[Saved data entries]
• • • •

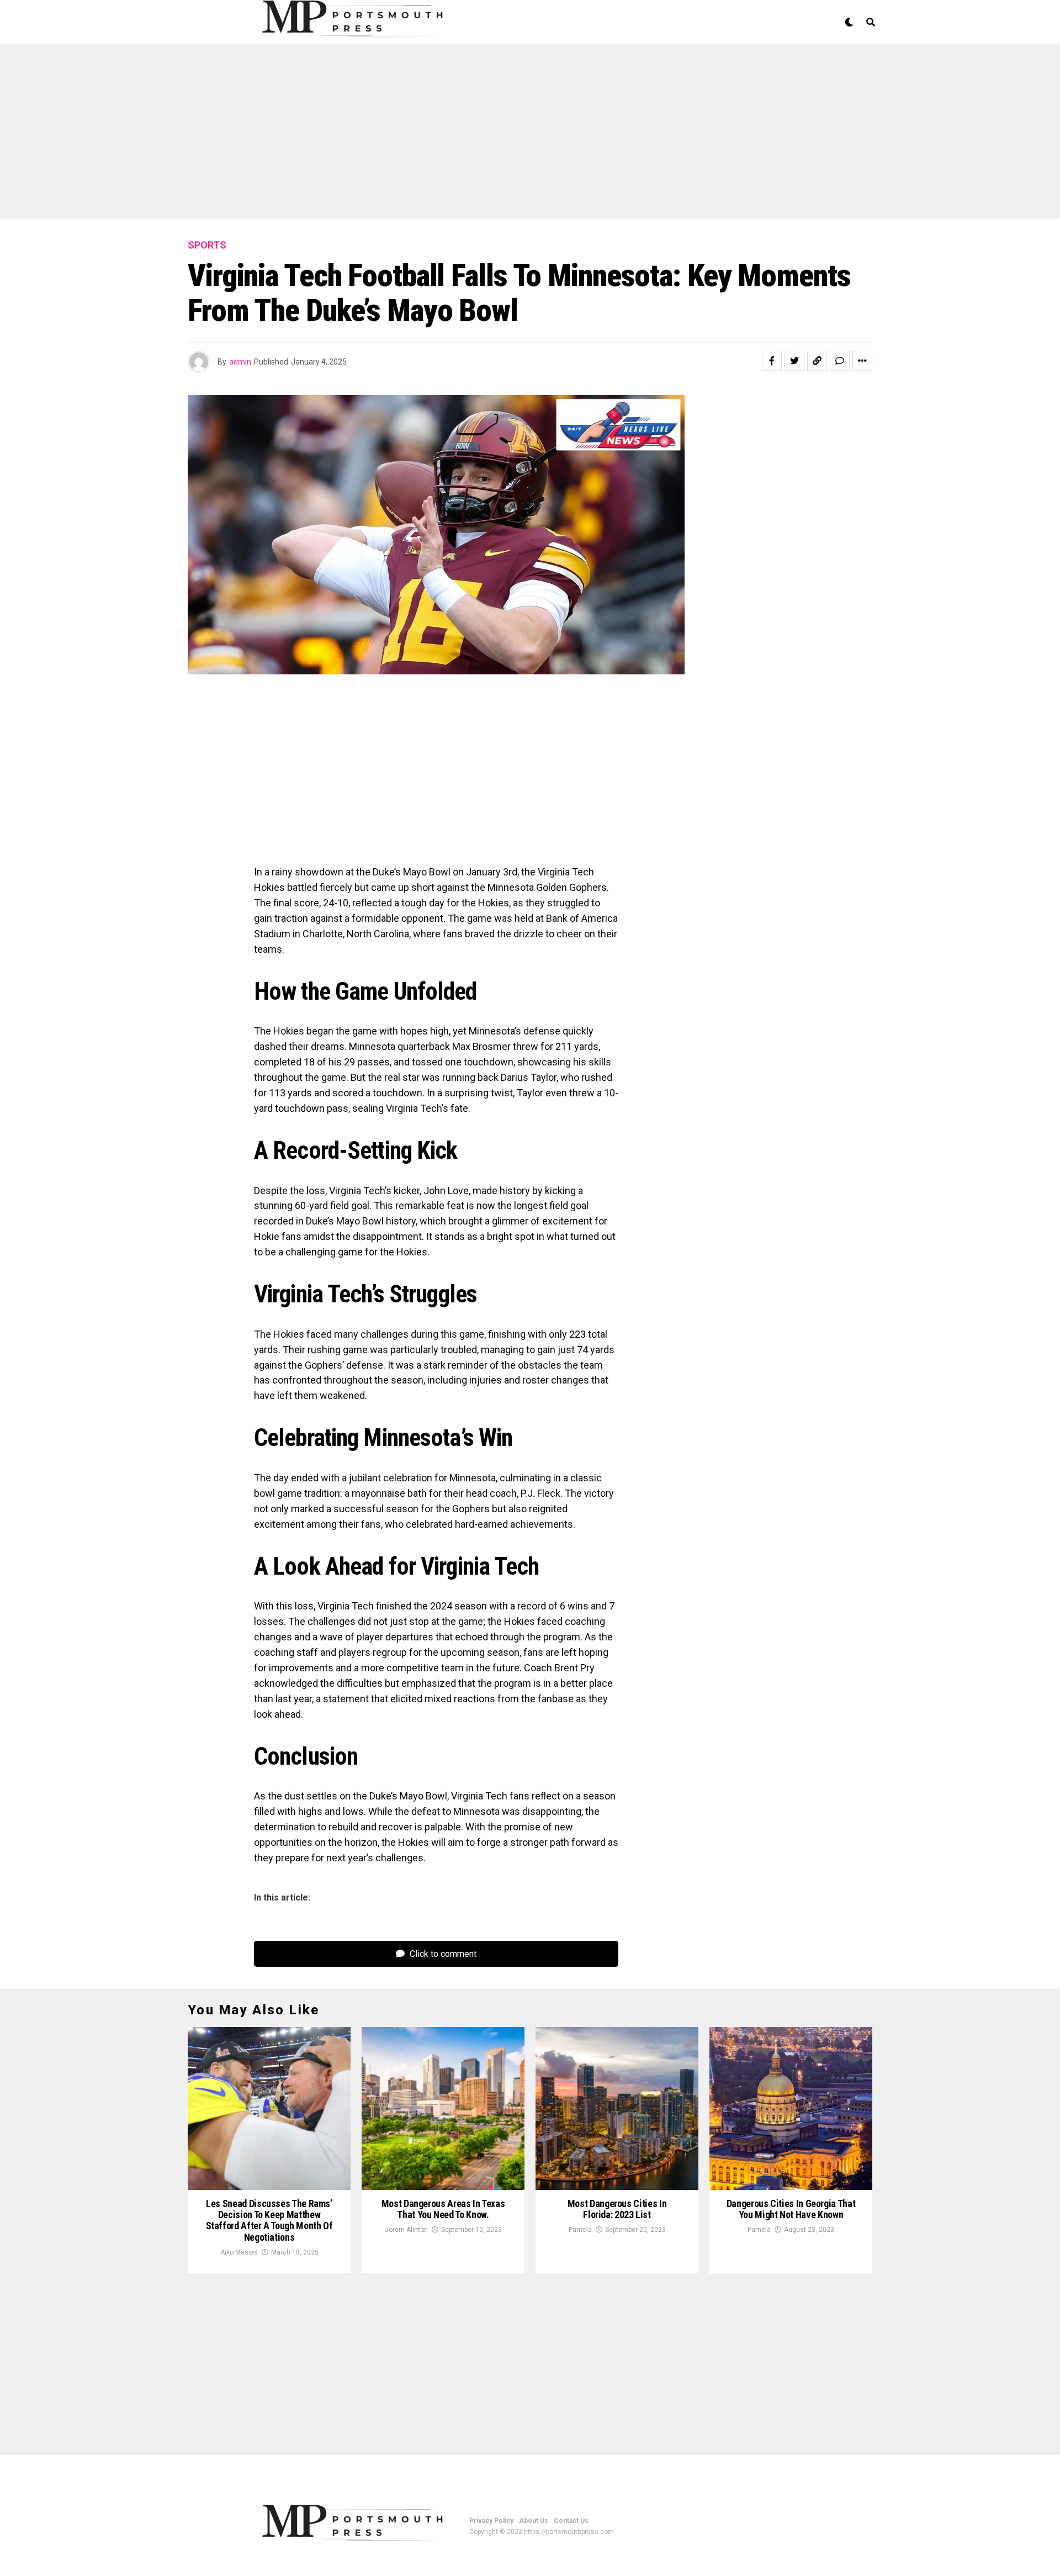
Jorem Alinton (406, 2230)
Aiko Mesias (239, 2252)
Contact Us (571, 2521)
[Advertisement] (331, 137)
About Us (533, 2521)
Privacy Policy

• • • •

• Goal of the exercise: Repeat the data above exactly, but not the pictures.

• Your solution:
Jorem Alinton (406, 2230)
Aiko Mesias (239, 2252)
Contact Us (571, 2521)
[Advertisement] (331, 137)
About Us (533, 2521)
Privacy Policy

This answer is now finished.